PROBLEM TO WORK ON: Show each line of the data below in which "target" occurs.

::: RECORDS FOR THIS TASK

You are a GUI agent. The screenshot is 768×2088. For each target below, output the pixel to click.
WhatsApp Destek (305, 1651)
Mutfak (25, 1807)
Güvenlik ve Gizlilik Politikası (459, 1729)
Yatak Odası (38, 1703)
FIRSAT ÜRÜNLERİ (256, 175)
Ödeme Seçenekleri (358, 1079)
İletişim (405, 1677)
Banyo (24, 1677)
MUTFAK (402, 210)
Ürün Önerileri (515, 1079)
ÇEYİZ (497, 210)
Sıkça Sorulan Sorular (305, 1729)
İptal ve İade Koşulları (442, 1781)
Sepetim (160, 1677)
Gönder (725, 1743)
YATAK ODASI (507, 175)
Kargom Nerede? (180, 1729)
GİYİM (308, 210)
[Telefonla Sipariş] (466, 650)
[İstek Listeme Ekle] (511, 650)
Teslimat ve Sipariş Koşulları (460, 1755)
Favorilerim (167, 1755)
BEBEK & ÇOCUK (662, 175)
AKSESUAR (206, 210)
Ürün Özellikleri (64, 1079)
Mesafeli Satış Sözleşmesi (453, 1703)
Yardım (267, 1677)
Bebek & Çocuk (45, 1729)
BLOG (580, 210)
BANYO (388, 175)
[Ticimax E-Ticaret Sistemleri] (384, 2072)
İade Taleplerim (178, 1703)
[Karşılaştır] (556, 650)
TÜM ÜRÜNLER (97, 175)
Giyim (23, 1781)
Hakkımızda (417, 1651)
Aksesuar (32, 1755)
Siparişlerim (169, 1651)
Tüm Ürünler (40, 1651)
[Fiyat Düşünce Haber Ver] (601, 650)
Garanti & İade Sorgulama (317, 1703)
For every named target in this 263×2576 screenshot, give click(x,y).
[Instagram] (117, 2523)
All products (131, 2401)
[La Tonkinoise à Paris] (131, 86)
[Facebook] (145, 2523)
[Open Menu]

::::::

PROBLEM SOLUTION:
You are a GUI agent. The screenshot is 768×2088. For each target below, output the pixel to click.
For every named target in this 263×2576 screenshot, give click(x,y).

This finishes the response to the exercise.